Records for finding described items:
_ _ _

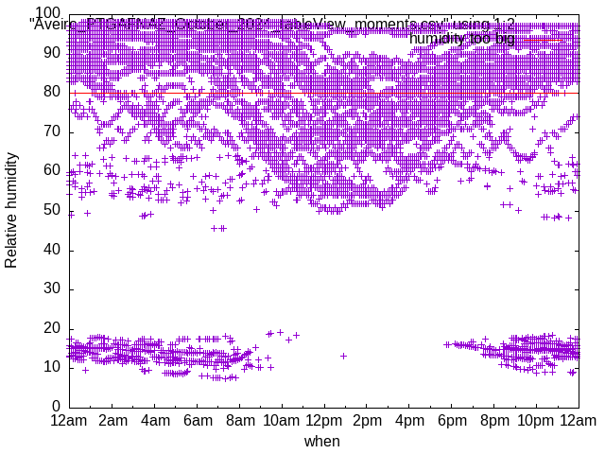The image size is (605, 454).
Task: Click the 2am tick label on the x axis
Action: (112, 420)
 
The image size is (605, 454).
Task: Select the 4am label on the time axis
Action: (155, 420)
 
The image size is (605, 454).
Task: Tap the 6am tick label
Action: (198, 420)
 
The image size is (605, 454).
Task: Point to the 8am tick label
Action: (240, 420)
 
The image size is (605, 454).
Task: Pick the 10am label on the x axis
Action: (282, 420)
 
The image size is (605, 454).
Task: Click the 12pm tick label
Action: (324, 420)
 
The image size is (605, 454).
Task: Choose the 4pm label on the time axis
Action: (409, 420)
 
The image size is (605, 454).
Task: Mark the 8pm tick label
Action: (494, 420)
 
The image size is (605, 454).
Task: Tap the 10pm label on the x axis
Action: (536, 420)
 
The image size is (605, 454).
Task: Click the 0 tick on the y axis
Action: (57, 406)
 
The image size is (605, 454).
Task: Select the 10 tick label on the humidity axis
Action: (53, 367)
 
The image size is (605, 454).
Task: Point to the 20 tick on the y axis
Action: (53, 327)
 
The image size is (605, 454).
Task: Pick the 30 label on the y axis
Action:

_ _ _

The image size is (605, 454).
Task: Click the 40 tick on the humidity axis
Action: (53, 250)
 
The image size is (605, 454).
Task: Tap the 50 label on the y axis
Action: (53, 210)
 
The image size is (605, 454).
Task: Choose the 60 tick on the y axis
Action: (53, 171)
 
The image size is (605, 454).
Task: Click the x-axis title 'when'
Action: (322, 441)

_ _ _

◆ **EXERCISE BRIEF**:
Count the lines in the items above that contain the string "time", treating uppercase and lowercase as different. Reply with the number only.

◆ **PROBLEM SOLUTION**:
2